Now, speaking of Donald Trump, the question is, why hasn’t he spoken to the nation about George Floyd, racism and police brutality? The answer is he can’t.
Trump has painted himself into a corner, and he can’t get out without leaving very noticeable footprints. He has made remarks, veiled and not so veiled, that are racist and anti-Semitic (yes, even though his daughter and the First Son-in-Law are Jewish). Trump is what he is—a leopard can’t change its spots, etc., etc. Trump has encouraged police not to be too gentle with suspects, and, one suspects, he thinks they’re all guilty. The concept of civil rights and civil liberties doesn’t seem to carry much weight with America’s first magistrate. He can’t be the Law and Order President he promised to be and also counsel treating African Americans gently, as though they should be presumed innocent until proven guilty.
That’s one of the reasons why Trump speaks only of George Floyd when he talks about what happened to George Floyd, as if that one incident were sui genesis, a terrible thing, but something that happened once to one person, and not the most glaring, public example of a phenomenon that has gone on for generations, centuries and only now is seeping into the collective white consciousness of our country.
The most generous, benign interpretation is that Trump is clueless, that he simply doesn’t know what’s going on and what has gone on for centuries. That may be true. One suspects, though, that he is aware, however dimly, but just doesn’t care, not simply in the way that he doesn’t care about anything but himself, but a deeper lack of caring, more like contempt for the black victims of police brutality and mayhem.
The notion that any mother or father has to worry about letting their teenage or older children out of the house, especially after dark and especially sons, is beyond comprehension for most of us. We may worry, but not about their being randomly stopped by police, interrogated and potentially have their lives put in danger or taken, too often for no apparent reason.

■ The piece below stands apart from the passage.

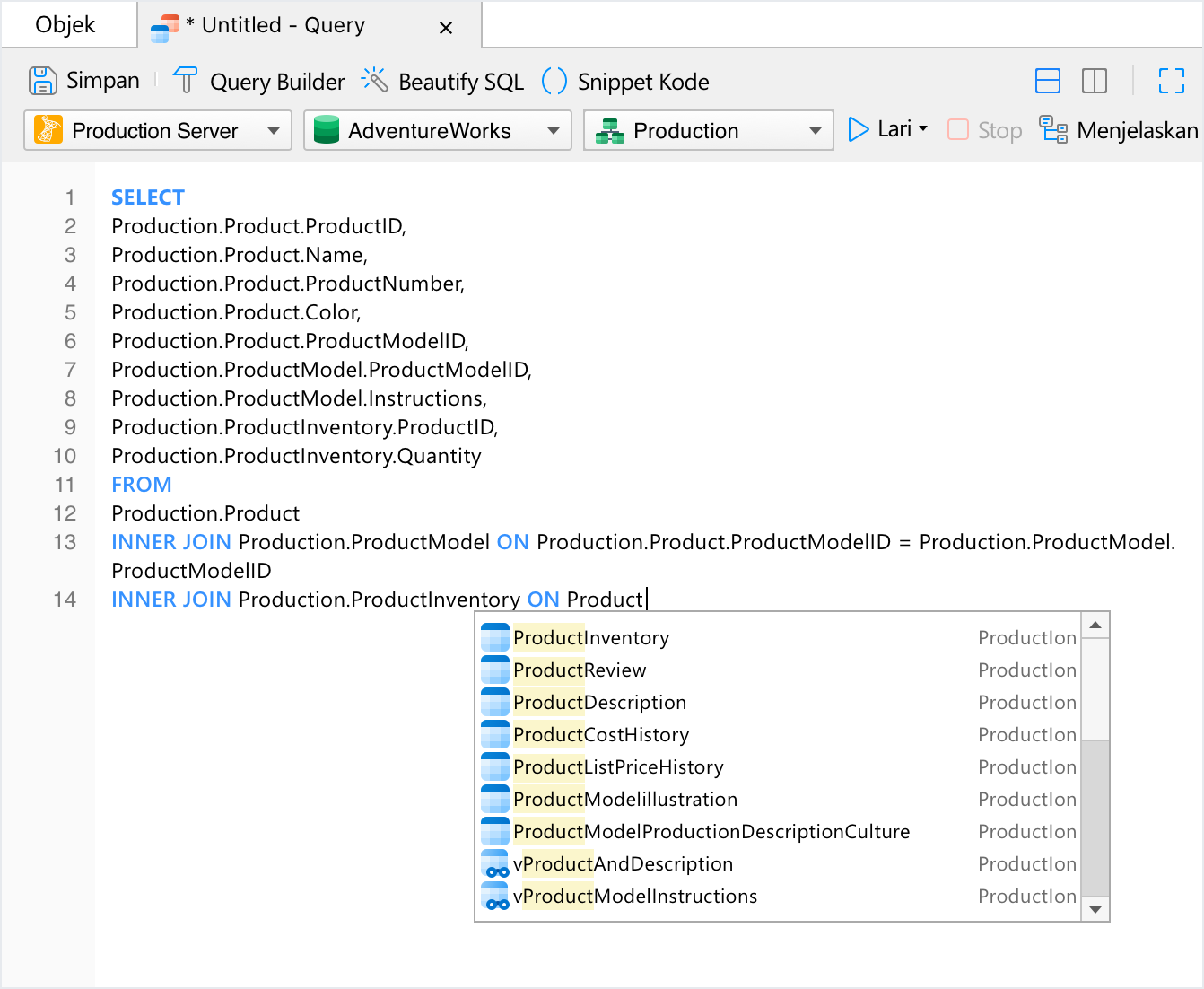Screen dimensions: 1204x989
Task: Select vProductAndDescription view suggestion
Action: click(x=623, y=864)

We can’t forget the original sin of America’s founding 400 years ago. “The past is never dead,” William Faulkner said. “It’s not even past.” We are still living it, despite the centuries of struggle, despite the affirmation of equality of all in the Declaration of Independence, despite the bloodiest war in our history, despite the passage of constitutional amendments, civil rights legislation, countless promises—often broken—to right the wrongs done, and despite all the sacrifices made.
It ought to be clear by now that there won’t be peace for each of us until all of us have justice and fairness,
John F. Kennedy addressed this same issue 57 years ago, almost to the day, in a speech to the American people:
We face, therefore, a moral crisis as a country and as a people. It cannot be met by repressive police action. It cannot be left to increased demonstrations in the streets. It cannot be quieted by token moves or talk.

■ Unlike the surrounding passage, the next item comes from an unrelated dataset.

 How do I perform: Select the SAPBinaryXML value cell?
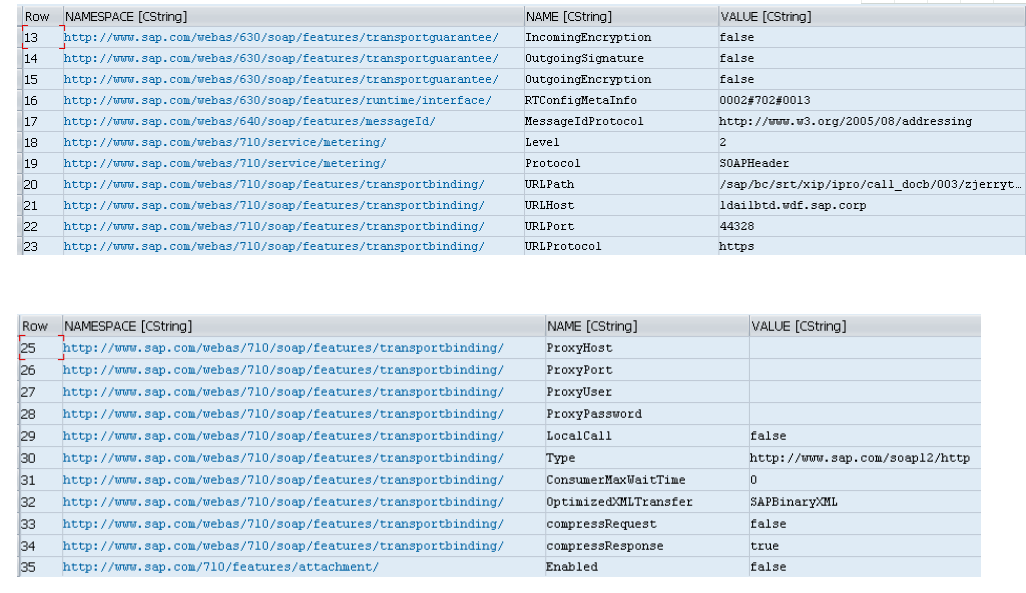(x=793, y=502)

This issue is not going away. It will not magically disappear like a novel virus. It may ebb for a time, but it will always be with us, under the surface, like the shifting of tectonic plates that cause earthquakes, disrupting our lives and potentially wreaking horrendous destruction in our communities.
The human condition is such that we all have grievances and resentments. We can look at our lives and find ourselves the victims of unfairness and injustice. But for most of us, who are white, the grievances, unfairness and injustices aren’t systemic. Our problems, whatever they may be, aren’t a result of our being white. We can’t say the same for African Americans. Ultimately it is all a question of pigmentation.
The Constitution may be color blind. Our laws may be as well. But the men and women who enforce them are not. We have to find a way to recognize our own race consciousness, take it into account in our daily lives and find the fairness that must be our standard. “…if, in short,” President Kennedy said, ” [an African American] cannot enjoy the full and free life which all of us want, then who among us would be content to have the color of his skin changed and stand in his place?”
That was 57 years ago. We still haven’t found the answer.